Лана хотела рассмеяться, но вместо смеха из пронзенной груди снова вырвался хриплый кашель. Она плюнула в старуху кровью и прорычала:
– Его забрал Кеос. Надеюсь, ты следующая.
– Есть более страшные способы умереть, чем истечь кровью, повиснув на кусте терновника, – прорычала Кельга. Она вытянула руку, и острие ножа уперлось женщине в грудь. – Куда ты девала младенца? – требовательно спросила слепая и начала ввинчивать лезвие в плоть.
Лана закричала.
И тут из темноты вынырнул тяжелый посох. Он опустился старухе на спину, и карга повалилась на колени. Она завыла, обернулась и выбросила руку вперед, намереваясь достать нападавшего.
– Басайх! – выкрикнула она, рассекая воздух скрюченными когтистыми пальцами.
Посох, сверкнув серебром, снова исчез во тьме. Лана моргнула, пытаясь рассмотреть своего спасителя, и едва не лишилась дара речи, когда на поляну вышел деревенский священник.
– Содар? – неуверенно спросила она.
И тут увидела у него в руках овечье одеяло.
– Что… что ты делаешь?
Священник, держа посох наготове, направился к Кельге, которая съежилась на заросшей клевером поляне. Едва Содар подошел достаточно близко, та метнула в него нож. Молниеносным движением посоха Содар отбил направленный ему в живот клинок и ударил старуху по голове. Кельга скрючилась на земле, и жрец снова поднял посох, приготовившись на сей раз размозжить старухе череп. Но та больше не шевелилась. Содар помедлил, затем опустил свое оружие и повернулся к Лане. Внутри овечьего свертка запищал треклятый младенец.
– Поторопись, – тяжело дыша, проговорила Лана. – Ты должен помочь мне покончить с сыном Кеоса и предупредить Академию. В круг знающих проникли дочери Кеоса.
Священник даже не шелохнулся. Его глаза были холодны и суровы.
– Не в том ты положении, чтобы приказывать, Лана бан Тосан. – Он бросил взгляд на старуху, лежащую без сознания. – Ты сказала, Кельга не сможет вернуться в Шаенбалу.
Лана кивнула и закашлялась, харкая кровью.
– Но это не так, – продолжал Содар. – Ей лишь нужен провожатый.
Лана судорожно втянула ртом воздух и прохрипела:
– Кто же поведет ее назад в деревню? Она хотела спасти сына Кеоса!
– Поэтому я и оставляю ей жизнь. – Священник снова повернулся к Лане. – Но вот ты… Ты убила бы мальчика не задумываясь, как до этого убила Эген. – Содар покачал головой, и его длинная седая борода коснулась лица ребенка. – Если Кельга не найдет дорогу в деревню, значит бояться нечего. Если Одару будет угодно, ей даже удастся выбраться из Чащи до того, как звери ее учуют. Но ты – ты совсем другое дело. Если я сохраню тебе жизнь, и я, и младенец обречены.

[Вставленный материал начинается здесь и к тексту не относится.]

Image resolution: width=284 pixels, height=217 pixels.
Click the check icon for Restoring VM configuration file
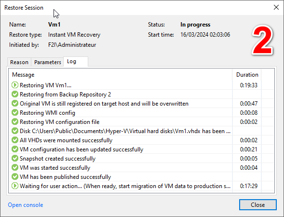[x=15, y=122]
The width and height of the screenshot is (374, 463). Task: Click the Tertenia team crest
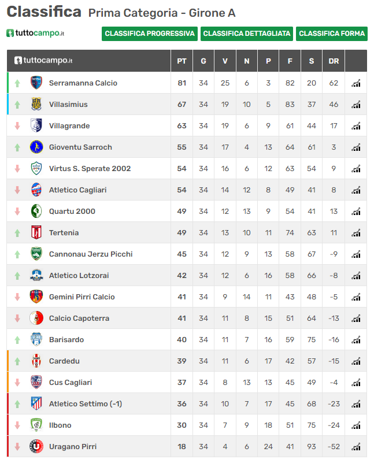tap(36, 232)
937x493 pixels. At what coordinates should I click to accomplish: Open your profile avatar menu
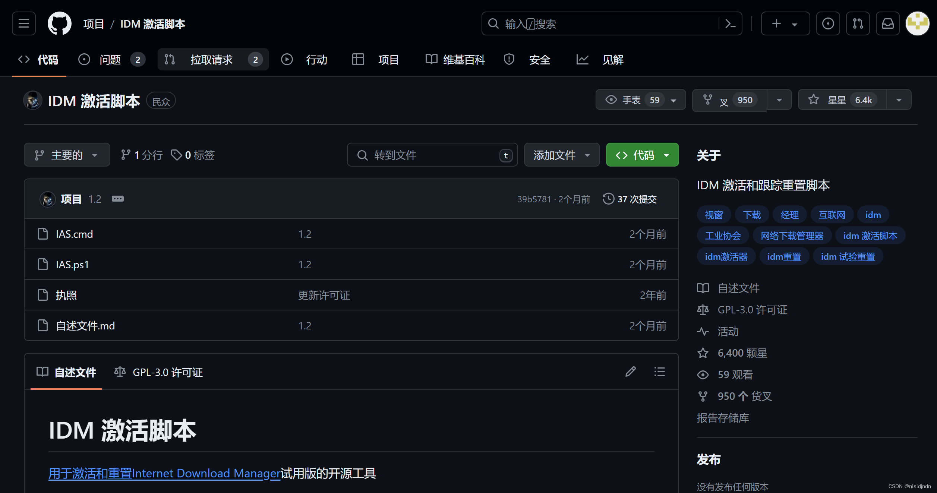(917, 23)
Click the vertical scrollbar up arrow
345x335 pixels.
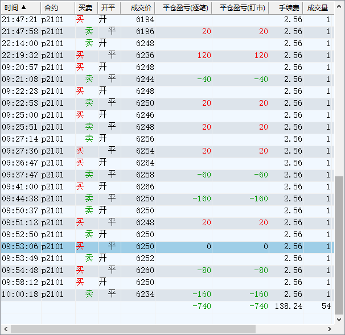pos(339,7)
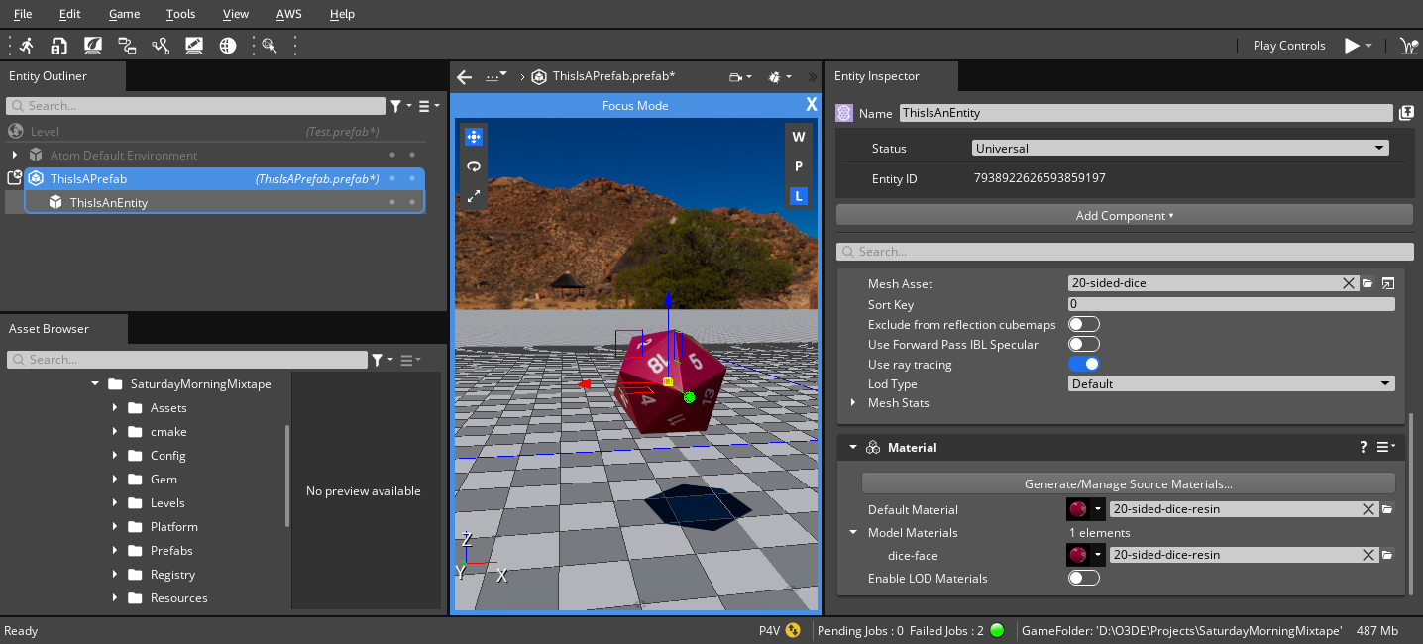
Task: Select the viewport rotate tool
Action: click(474, 166)
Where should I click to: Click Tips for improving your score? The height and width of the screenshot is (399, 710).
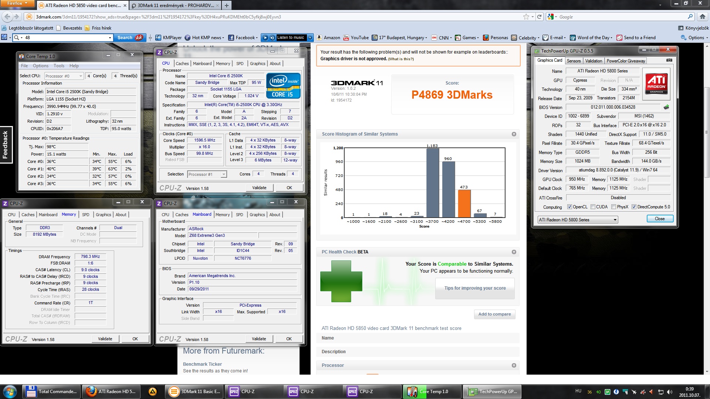475,288
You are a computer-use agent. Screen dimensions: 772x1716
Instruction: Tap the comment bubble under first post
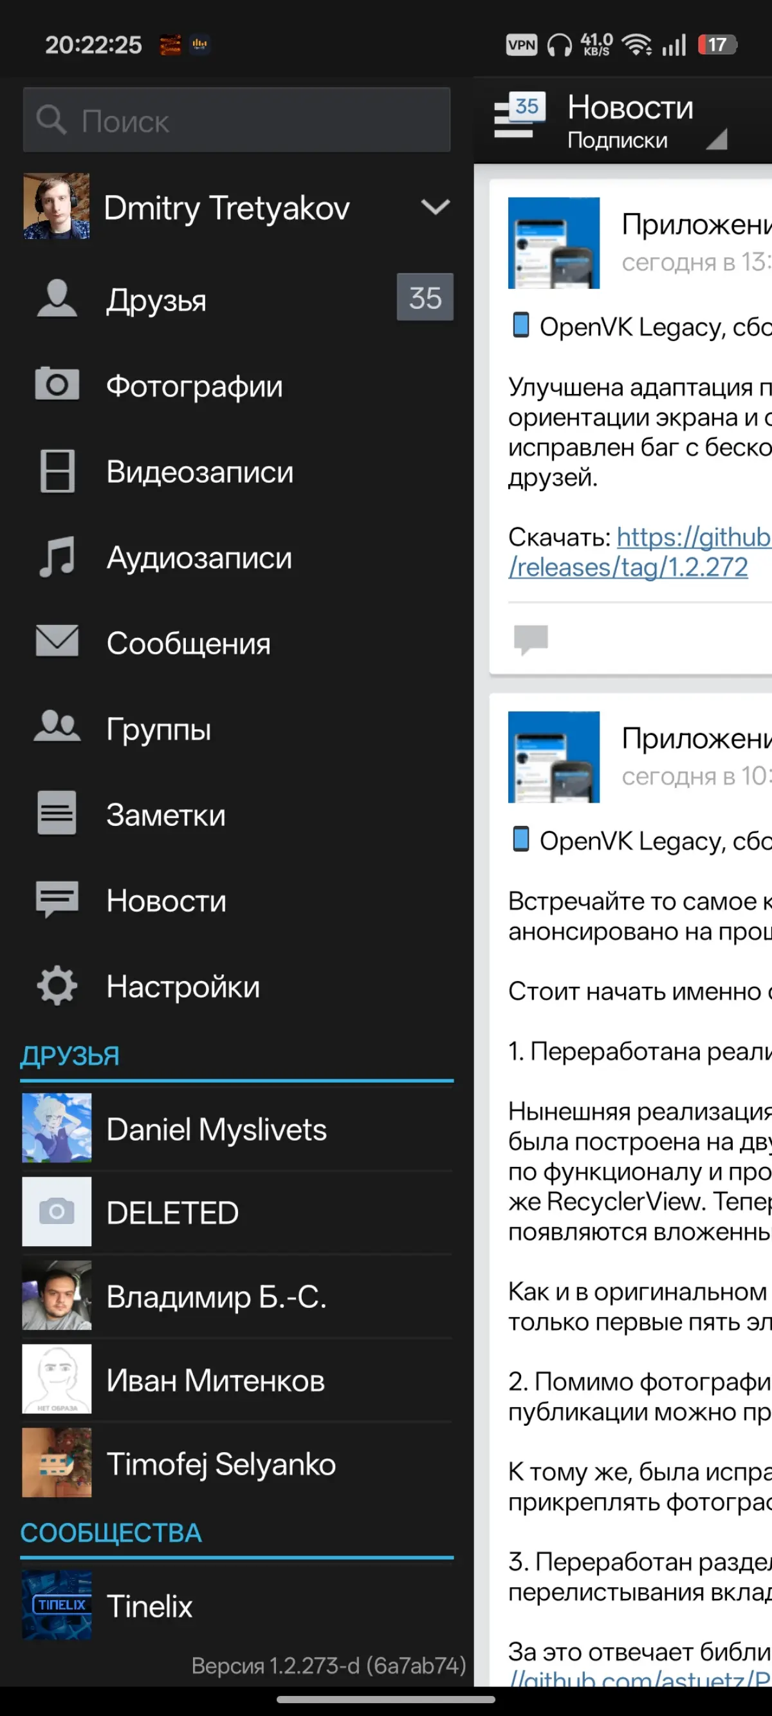pyautogui.click(x=531, y=640)
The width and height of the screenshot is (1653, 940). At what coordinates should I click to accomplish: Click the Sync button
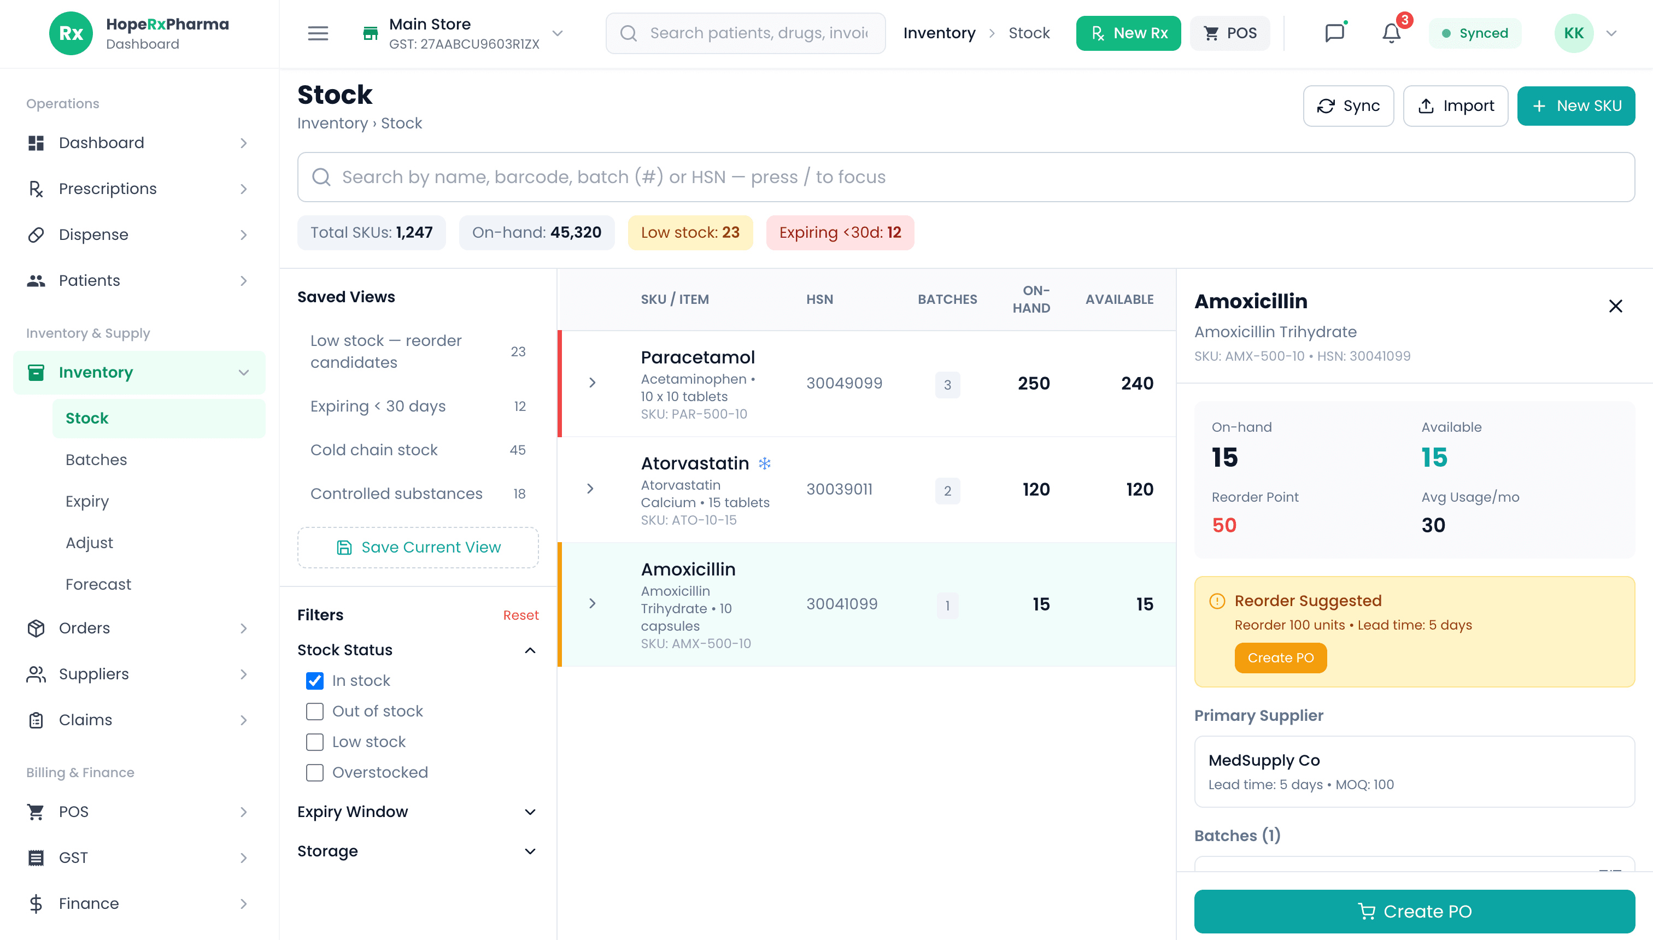pos(1348,106)
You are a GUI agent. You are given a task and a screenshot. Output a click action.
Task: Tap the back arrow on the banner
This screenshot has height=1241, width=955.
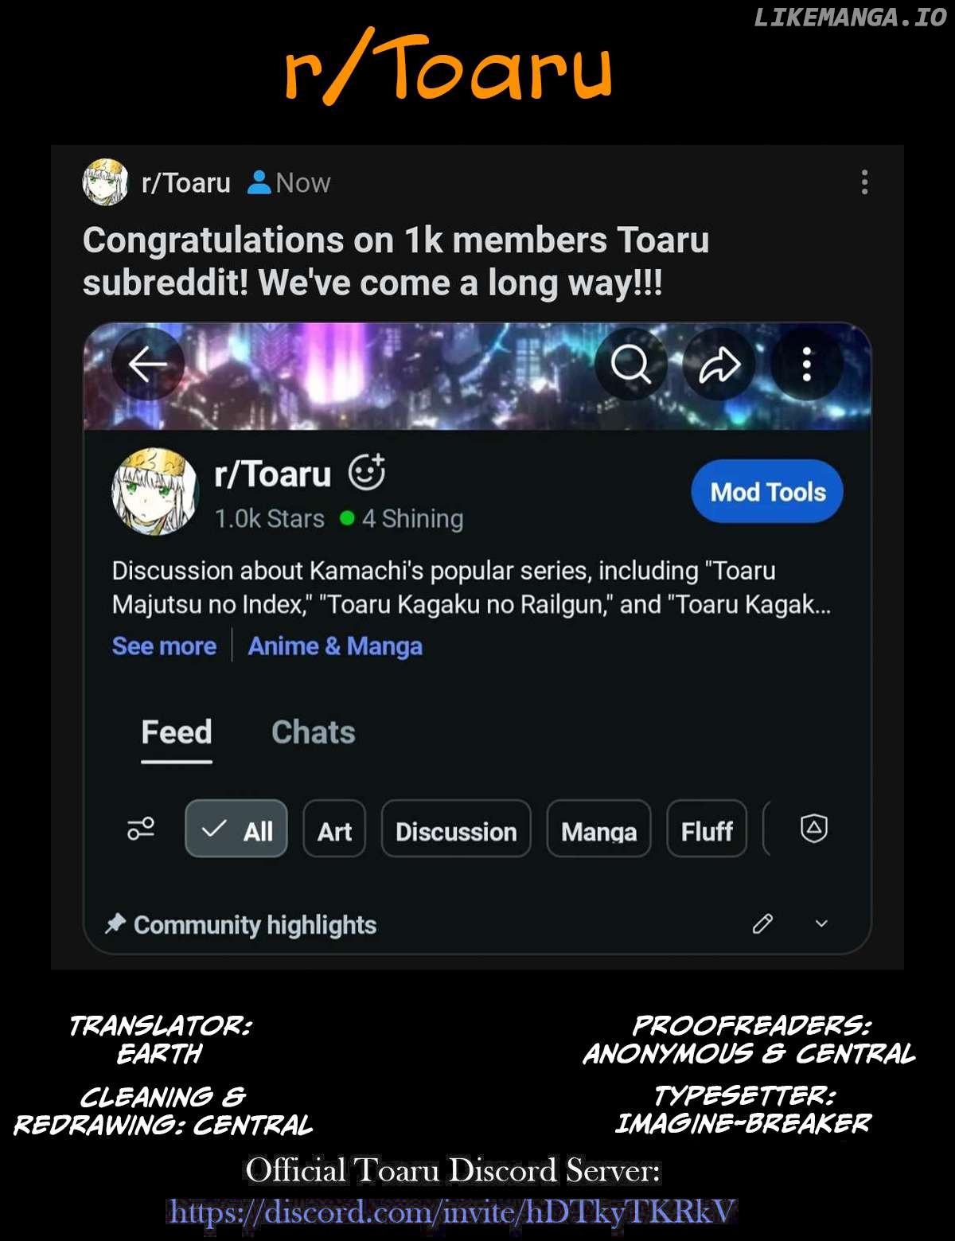click(x=148, y=365)
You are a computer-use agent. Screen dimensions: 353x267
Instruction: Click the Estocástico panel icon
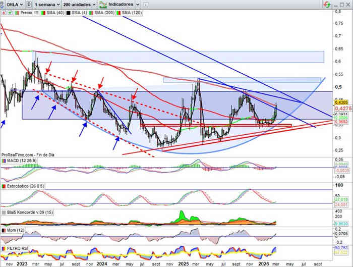point(4,186)
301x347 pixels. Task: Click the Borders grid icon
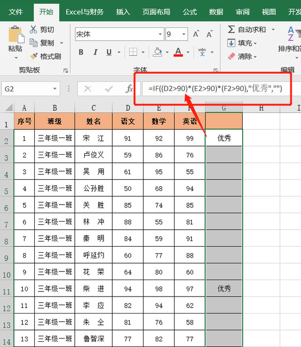pyautogui.click(x=133, y=52)
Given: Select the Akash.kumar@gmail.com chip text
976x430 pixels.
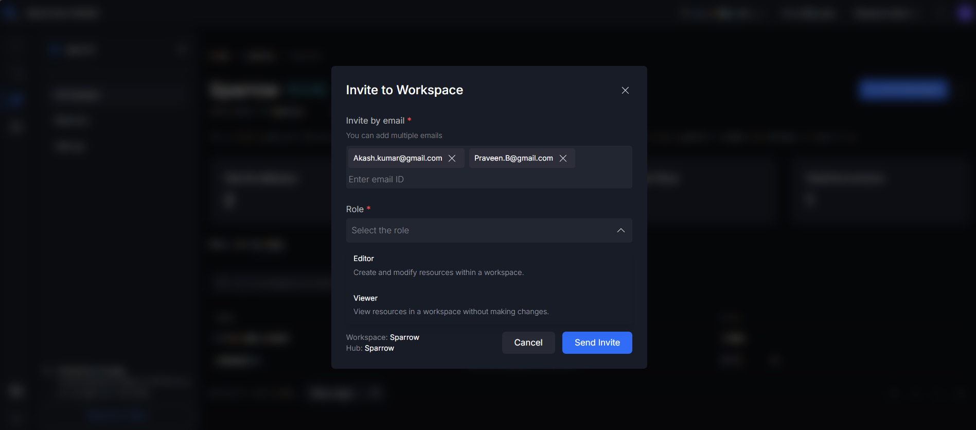Looking at the screenshot, I should coord(397,158).
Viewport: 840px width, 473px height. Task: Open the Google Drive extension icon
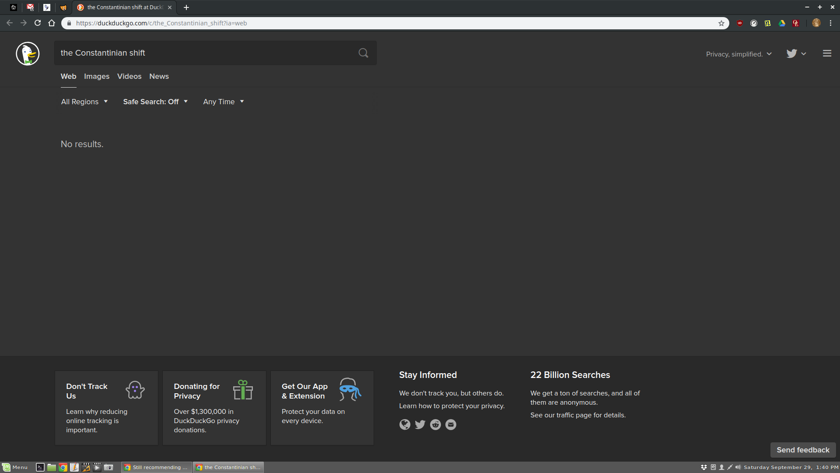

Мир перед глазами Ланы начал размываться, и она часто заморгала, пытаясь сфокусировать зрение; изо рта струйкой потекла кровь. Мысли разбегались, тело стало как будто чужим.
– Я боялся, что придется тебя убить, – произнес священник. – Но Кельга сделала это за меня.
Он не сводил с нее спокойных серых глаз. Ей стало холодно. Она вдруг со всей ясностью осознала, что умрет здесь – и больше никогда не увидит мужа и дочь. Ее обмякшее тело запрокинулось назад, и шипы еще глубже впились в плоть, на сей раз не причинив никакой боли.
Век спустя после смерти Маяхлая Обманщика, в тридцать первый день третьего месяца, решено было богами и людьми отпраздновать изгнание зла из Лукватры. Кеос, видя, как радуются люди, готовящиеся к празднеству, сказал Люмее и Одару, что им троим следует спуститься к их детям и праздновать вместе с ними.